Alexander Telander wonders why printed books don’t come with ebook versions as well. After all, even the movie industry has seen the light on this,
Take for example the recent release of the movie Moonrise Kingdom. The special Blu-ray edition includes a copy of the movie in Blu-ray, a copy on regular DVD, a digital copy that can be downloaded with a code, and even an Ultraviolet copy allowing you to be able to access the movie in the cloud to stream and download onto tablets, smartphones, computers and TVs.
Of course both Digital Copy and Ultraviolet streaming are polluted by DRM. The license for the Ultraviolet copy only guarantees access for one year after purchase, and both options place severe limitations on which devices and under what conditions you can watch the movie.
Leaving that aside, at least the movie industry is paying some sort of lip service to the idea that when you buy a physical product you might also want a file or streaming option that should just come with the movie. Why don’t publishers do the same thing?
As Telander writes,
Included with each print copy of the book is a sealed code in the back of the book for a copy of the ebook version. When the customer gets home, he or she can choose to start reading the print book edition, or decide to leave it for a spouse or offspring or even a friend to enjoy.
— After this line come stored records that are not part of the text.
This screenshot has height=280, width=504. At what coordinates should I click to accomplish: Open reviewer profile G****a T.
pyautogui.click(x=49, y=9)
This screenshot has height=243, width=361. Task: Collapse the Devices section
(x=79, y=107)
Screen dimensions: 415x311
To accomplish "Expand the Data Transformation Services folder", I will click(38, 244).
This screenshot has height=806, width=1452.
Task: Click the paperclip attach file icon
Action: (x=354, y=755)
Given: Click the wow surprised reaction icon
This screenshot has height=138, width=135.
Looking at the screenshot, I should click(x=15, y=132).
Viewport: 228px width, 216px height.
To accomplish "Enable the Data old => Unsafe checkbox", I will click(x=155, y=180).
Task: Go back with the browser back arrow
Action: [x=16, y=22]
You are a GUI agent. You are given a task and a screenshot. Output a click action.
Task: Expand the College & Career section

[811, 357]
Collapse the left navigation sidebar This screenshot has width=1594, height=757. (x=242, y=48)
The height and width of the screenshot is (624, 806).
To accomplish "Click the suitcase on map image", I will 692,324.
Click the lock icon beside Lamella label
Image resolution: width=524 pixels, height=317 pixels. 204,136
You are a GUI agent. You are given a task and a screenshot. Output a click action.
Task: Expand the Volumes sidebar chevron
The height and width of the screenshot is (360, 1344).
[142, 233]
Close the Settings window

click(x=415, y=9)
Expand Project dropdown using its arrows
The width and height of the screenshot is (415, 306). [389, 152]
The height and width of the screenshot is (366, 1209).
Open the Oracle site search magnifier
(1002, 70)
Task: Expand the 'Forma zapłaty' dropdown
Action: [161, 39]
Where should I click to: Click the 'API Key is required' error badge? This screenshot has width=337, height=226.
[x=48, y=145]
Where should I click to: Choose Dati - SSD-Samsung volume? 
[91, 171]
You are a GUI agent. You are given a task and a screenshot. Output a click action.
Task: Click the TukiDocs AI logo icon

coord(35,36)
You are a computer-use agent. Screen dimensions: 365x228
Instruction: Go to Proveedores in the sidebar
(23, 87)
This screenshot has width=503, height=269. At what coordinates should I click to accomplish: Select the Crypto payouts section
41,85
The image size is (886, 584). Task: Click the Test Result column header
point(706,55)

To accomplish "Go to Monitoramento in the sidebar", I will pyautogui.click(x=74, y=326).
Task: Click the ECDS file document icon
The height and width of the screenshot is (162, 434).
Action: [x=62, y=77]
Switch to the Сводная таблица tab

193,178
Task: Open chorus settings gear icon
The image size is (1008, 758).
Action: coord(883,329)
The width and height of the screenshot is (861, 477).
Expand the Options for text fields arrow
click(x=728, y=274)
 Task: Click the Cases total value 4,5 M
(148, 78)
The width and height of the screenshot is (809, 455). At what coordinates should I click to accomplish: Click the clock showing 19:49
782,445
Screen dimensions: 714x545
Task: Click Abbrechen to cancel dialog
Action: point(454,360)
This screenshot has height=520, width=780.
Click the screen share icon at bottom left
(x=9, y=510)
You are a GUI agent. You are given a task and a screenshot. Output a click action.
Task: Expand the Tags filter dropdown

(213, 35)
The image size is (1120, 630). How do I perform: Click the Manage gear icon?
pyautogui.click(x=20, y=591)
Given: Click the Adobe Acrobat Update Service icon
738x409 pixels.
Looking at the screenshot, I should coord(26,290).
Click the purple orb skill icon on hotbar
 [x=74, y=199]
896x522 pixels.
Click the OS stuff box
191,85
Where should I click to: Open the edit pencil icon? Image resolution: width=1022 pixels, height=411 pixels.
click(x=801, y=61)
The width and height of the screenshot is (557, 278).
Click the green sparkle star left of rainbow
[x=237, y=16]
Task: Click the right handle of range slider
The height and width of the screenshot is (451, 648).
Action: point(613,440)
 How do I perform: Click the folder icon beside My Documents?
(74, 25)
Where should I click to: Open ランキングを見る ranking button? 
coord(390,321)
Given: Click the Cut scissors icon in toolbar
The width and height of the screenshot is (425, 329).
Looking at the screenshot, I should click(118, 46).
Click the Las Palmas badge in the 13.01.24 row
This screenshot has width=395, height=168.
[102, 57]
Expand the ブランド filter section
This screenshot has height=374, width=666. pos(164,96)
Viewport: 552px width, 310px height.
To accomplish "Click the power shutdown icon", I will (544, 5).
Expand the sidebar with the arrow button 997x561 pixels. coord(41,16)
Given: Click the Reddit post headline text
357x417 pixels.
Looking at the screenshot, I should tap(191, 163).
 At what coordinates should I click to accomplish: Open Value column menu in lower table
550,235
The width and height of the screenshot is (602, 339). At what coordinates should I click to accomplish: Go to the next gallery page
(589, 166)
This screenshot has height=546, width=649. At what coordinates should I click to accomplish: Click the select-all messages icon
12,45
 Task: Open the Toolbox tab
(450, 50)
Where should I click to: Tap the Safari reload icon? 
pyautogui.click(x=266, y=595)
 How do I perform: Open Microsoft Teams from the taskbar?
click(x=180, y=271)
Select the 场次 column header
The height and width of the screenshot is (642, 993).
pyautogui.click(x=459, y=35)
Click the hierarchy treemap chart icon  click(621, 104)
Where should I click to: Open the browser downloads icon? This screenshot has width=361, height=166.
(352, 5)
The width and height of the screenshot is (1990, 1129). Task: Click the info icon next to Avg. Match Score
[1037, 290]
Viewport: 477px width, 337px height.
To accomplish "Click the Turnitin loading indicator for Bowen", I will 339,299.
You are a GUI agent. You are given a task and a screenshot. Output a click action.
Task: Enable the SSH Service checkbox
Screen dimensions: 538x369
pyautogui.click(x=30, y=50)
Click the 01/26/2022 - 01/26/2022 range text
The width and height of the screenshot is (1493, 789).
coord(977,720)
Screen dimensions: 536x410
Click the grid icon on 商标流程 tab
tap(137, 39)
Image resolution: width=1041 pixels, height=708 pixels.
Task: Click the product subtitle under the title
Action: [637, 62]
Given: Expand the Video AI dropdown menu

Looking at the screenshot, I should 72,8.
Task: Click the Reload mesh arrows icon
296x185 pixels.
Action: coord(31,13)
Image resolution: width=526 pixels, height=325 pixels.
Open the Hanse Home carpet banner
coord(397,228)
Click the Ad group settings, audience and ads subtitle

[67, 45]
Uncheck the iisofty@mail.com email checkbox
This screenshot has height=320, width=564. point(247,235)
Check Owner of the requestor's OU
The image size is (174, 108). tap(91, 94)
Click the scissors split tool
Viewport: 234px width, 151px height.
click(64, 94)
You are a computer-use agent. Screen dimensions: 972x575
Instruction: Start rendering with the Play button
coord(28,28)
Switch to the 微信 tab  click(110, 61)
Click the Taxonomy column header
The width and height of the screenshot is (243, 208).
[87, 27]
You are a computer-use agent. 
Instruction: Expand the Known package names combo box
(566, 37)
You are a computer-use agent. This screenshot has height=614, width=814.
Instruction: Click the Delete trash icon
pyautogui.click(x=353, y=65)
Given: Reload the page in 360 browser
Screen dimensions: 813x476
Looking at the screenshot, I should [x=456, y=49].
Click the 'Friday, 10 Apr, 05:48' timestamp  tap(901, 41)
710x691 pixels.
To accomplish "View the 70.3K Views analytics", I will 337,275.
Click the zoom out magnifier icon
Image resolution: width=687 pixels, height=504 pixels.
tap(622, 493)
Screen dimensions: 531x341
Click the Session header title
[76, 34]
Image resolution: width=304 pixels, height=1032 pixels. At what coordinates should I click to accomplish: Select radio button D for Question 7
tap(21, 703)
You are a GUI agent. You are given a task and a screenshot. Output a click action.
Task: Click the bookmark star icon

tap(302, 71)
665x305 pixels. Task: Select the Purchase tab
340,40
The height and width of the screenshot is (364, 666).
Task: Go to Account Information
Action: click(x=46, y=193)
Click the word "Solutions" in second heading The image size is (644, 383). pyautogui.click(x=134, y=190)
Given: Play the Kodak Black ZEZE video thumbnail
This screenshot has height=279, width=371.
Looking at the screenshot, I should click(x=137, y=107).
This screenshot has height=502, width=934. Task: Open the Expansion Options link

The customer then takes out the sealed code in the back of the book, goes to the directed publishing website and enters the code to download the ebook version of the book to his or her tablet, smartphone or ereading device of choice.
I’ve been arguing for years that publishers should do something like this, but for the most part the publishing industry seems to have been enthralled with the idea of blindly repeating the mistakes of the music and movie industries. There have been a number of small efforts among niche publishers to actually provide digital copies of books with printed books, overall the failure of the publishing industry to do so has been a huge mistake.
Why don’t they do this? Telander notes that a typical family is not going to buy multiple copies of a DVD or a book for everyone in the house who might be interested. Rather, a typical family is going to buy a copy of a book and then one person is going to read it and pass it on to the next person, etc. As Telander argues, even a DRMed ebook that let me buy Harry Potter once and let everyone in my household read it would probably be fairly popular; in the long run, it would likely increase book sales.
But that’s not how publishers tend to see it. Rather, when my wife shares her Harry Potter novels with my son, all publishers seem to see is a lost sale. Don’t forget that back in 2002, the Authors Guild and the Association of American Publishers both attacked Amazon because of the retailer’s practice of linking consumers with sellers of used copies of a book from that book’s product page. The Authors Guild even asked authors to stop linking to Amazon.com from their websites.
Similarly, the Authors Guild in 2009 railed against the Amazon Kindle’s text-to-speech feature because it created a “derivative work” for which authors were not compensated for.
It is because of such stupid short-sightedness that we can’t have nice things like an digital copy with every printed book, but of course in a few seconds of search I can grab a torrent of every physical book I purchase.